In reality, that expectation alone can dysregulate your nervous system. When you feel pressure to “do it all” and “enjoy every moment,” stress hormones rise—and joy becomes harder to access.


A Nervous-System-First Approach to the Holidays

Instead of asking:

  • How do I stay on track? Ask: What helps me feel regulated?

Instead of:

  • How do I avoid overdoing it? Ask: What actually matters this year?

Instead of:

  • Why can’t I just relax? Ask: What support does my body need right now?


This is a nervous-system-first approach and is especially important during midlife.


Holiday Stress Management: What Actually Helps

You don’t need an elaborate self-care routine. Small, consistent supports are far more effective.

Try this simple daily anchor:


Once a day, ask yourself:What would make this moment feel 10% easier?


Not better. Not perfect.
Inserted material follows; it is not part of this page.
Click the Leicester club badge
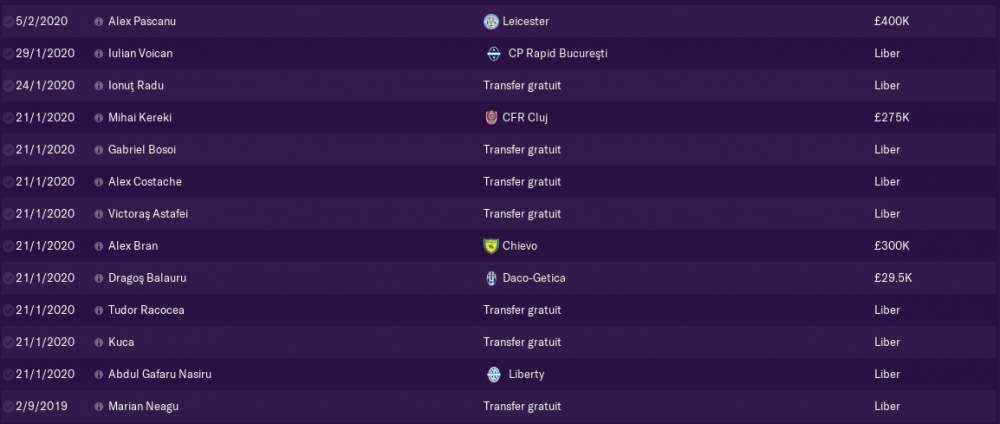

Just easier.


That might mean:

  • Sitting down instead of pushing through

  • Taking a few slow breaths

  • Stepping outside

  • Saying no (without explaining yourself)

  • Letting something be “good enough”


These micro-adjustments help signal safety to your nervous system—and that’s where real resilience comes from.


Permission Slips You’re Allowed to Use

You have permission to:

  • Eat the holiday food without guilt

  • Leave events early or skip them entirely

  • Say no without a backstory

  • Feel joy and grief at the same time

  • Let this season look different from how it used to be


Supporting your nervous system is not selfish. It’s essential—especially in midlife.


As the Year Winds Down

The holidays often trigger reflection: what worked, what didn’t, and what you’re quietly ready to release.


You don’t need resolutions. You don’t need a January reset.


Sometimes the most powerful form of holiday self-care is meeting yourself with compassion instead of criticism.


Be grateful for what’s good. Laugh at what’s absurd. Release what’s draining. Eat what’s delicious. Nap like it’s your job.


And if all else fails—tend your energy like a flame. Protect it, soften it, and let it be enough.